The Renaissance Mind Mirrored in Art
Osmond, Susan Fegley, The World and I
This article aims to outline some basic changes in worldview that took place during the Renaissance--a movement and an era of awakening that turned from the medieval order and laid the basis for Western civilization up to the present. Today, when the Renaissance is mentioned, what springs to most people's mind is art. Therefore, we will take painting and sculpture as our springboard for discussing some fundamental changes in attitude--using Renaissance art as a window, as it were, onto the Renaissance mind. In particular we will look at how art evidences new attitudes toward man, his place in the world, and his relationship to God.
Renaissance (from the French for "rebirth") is a term coined in the nineteenth century originally to denote the revival of art and letters under the influence of ancient Roman and Greek models. This revival began in Italy in the fourteenth century, flourished in the fifteenth, and in the sixteenth reached apogee and then crisis in Italy while it spread through most of Europe. But humanism's classical learning alone cannot account for the immense changes that took place during these centuries; moreover, movements originating in the North also contributed to these changes. Therefore the term Renaissance has also come to denote the era in general and its overriding spirit, in which desires intrinsic to human nature, generally repressed under medieval feudalism, burst forth with new fervor and resulted in a new culture.

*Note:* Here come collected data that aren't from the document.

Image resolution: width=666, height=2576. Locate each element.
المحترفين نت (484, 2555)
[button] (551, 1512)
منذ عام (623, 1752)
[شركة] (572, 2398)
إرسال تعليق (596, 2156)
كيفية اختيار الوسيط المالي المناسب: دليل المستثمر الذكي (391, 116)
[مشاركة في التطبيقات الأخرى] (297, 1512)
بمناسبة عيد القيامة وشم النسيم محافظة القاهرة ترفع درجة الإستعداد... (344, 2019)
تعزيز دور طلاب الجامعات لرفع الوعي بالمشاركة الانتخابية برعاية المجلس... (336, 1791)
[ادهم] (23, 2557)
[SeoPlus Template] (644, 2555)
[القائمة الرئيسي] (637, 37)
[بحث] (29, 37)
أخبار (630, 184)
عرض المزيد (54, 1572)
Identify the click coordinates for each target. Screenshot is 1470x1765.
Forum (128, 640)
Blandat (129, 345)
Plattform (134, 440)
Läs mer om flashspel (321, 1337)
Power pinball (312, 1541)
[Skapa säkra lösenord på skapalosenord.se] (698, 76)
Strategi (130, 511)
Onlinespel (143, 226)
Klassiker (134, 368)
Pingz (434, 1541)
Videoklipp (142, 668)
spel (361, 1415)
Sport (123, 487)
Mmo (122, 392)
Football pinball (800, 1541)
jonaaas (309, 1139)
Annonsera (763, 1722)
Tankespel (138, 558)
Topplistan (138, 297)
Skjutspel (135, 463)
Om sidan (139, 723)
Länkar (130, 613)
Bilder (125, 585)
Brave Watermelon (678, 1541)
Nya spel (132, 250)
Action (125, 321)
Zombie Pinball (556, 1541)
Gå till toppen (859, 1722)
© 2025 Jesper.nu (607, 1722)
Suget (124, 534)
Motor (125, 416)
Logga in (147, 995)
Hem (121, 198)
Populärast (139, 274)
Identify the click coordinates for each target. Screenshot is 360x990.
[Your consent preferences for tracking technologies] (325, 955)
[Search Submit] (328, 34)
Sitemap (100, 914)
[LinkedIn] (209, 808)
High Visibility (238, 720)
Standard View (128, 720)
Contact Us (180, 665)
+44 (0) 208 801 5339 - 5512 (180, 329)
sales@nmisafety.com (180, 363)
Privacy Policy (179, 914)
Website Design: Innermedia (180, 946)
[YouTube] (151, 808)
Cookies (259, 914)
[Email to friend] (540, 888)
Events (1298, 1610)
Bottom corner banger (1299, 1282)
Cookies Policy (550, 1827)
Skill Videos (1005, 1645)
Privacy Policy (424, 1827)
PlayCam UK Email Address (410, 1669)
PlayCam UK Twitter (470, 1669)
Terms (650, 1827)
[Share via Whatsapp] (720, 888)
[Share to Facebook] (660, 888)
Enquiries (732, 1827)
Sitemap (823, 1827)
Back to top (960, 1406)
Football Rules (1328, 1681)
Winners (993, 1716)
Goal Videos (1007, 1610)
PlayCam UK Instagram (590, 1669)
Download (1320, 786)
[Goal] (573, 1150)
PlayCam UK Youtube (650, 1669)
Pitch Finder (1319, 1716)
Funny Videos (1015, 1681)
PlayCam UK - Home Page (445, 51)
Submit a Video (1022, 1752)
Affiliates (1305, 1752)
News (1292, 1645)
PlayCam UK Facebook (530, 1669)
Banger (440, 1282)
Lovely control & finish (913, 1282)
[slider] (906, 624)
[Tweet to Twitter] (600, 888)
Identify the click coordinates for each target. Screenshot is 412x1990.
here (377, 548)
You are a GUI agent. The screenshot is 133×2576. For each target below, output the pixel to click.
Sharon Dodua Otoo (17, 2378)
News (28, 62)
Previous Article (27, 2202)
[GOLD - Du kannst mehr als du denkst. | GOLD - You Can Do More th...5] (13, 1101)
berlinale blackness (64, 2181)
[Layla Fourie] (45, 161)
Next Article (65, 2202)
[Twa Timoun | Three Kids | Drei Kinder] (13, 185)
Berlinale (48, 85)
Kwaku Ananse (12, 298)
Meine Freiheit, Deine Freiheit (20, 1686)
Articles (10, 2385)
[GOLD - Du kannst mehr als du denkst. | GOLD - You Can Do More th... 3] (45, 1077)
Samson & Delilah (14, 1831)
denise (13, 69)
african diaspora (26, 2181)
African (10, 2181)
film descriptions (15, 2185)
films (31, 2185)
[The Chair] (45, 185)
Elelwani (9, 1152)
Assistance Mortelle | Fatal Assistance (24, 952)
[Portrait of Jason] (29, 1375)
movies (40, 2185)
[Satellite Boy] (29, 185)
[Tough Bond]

Understood as an era and also as an inspiritus of awakening, the Renaissance includes both the movement of humanism that emanated from Italy and the northern-based Reformation (and its precursors in England and Bohemia in the fourteenth and fifteenth centuries). These two developments should by no means be equated with each other, but they had in some respects a common root and exerted a powerful influence on each other. The era is also characterized by increasing secularization, burgeoning trade (run by a powerful merchant class), the expanding power of northern European monarchies and of vying Italian city-states, and the beginnings of the age of exploration and the scientific revolution.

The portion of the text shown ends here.